**Task description**
Reproduce only the stretch of material from the line containing "Identify the location of chart-icon." through the end of the material, both ends included, with every line kept. Multiply each coordinate in the answers by 1.3 and round to the nearest whole number, rounding halves up, and omit the pictures.

**Source records**
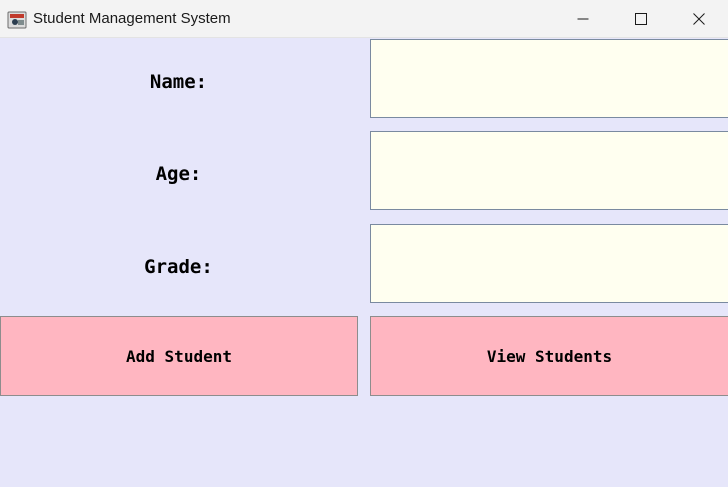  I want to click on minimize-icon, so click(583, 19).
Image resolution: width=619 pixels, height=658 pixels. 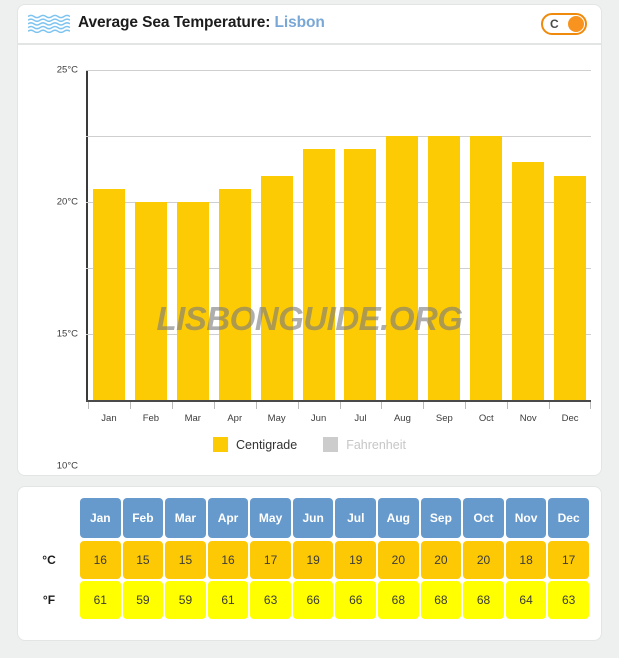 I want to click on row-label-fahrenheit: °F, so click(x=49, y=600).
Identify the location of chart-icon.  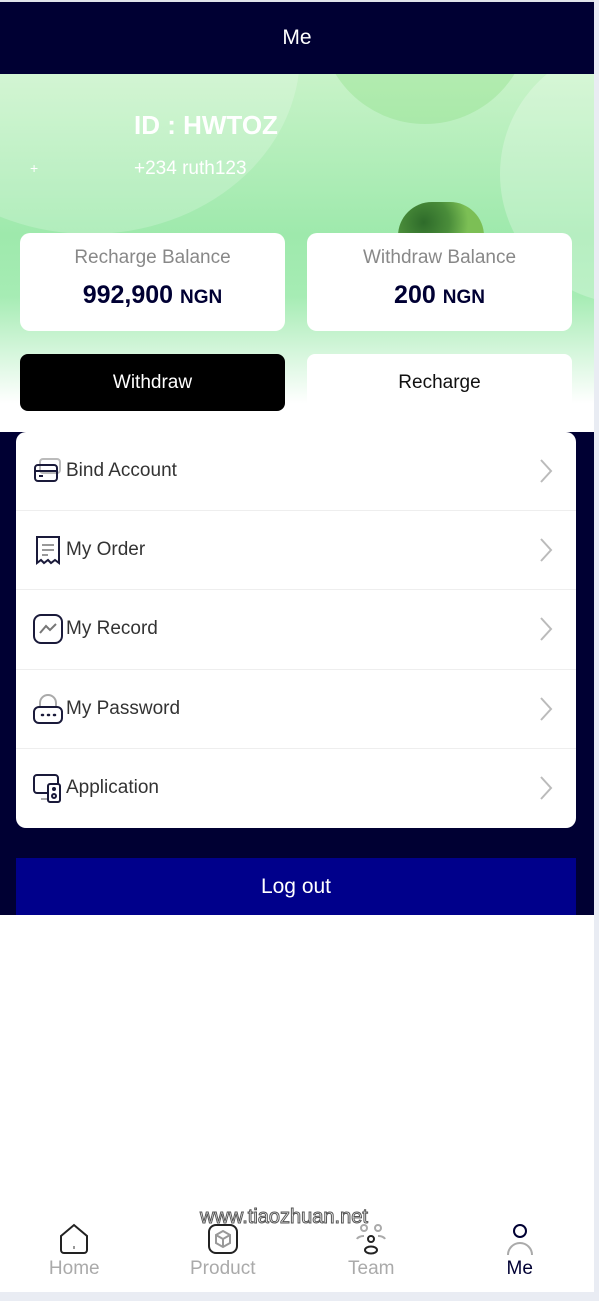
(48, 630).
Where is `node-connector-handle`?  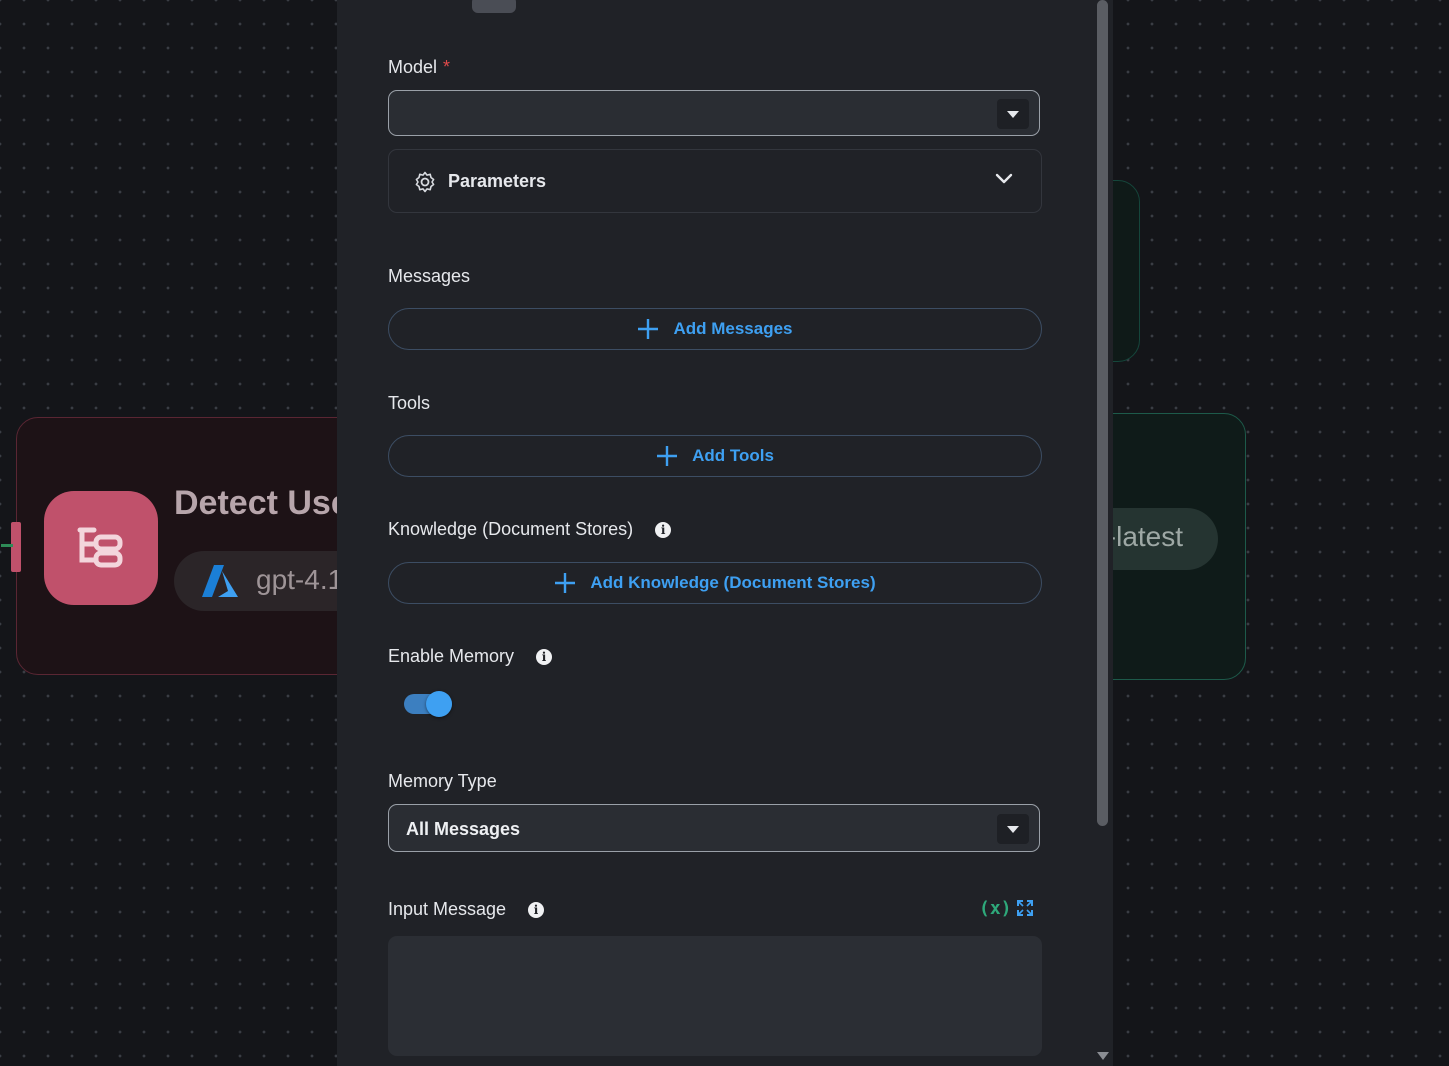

**Response area**
Identify the location of chart-icon.  
(62, 819).
Where is `node-connector-handle`?  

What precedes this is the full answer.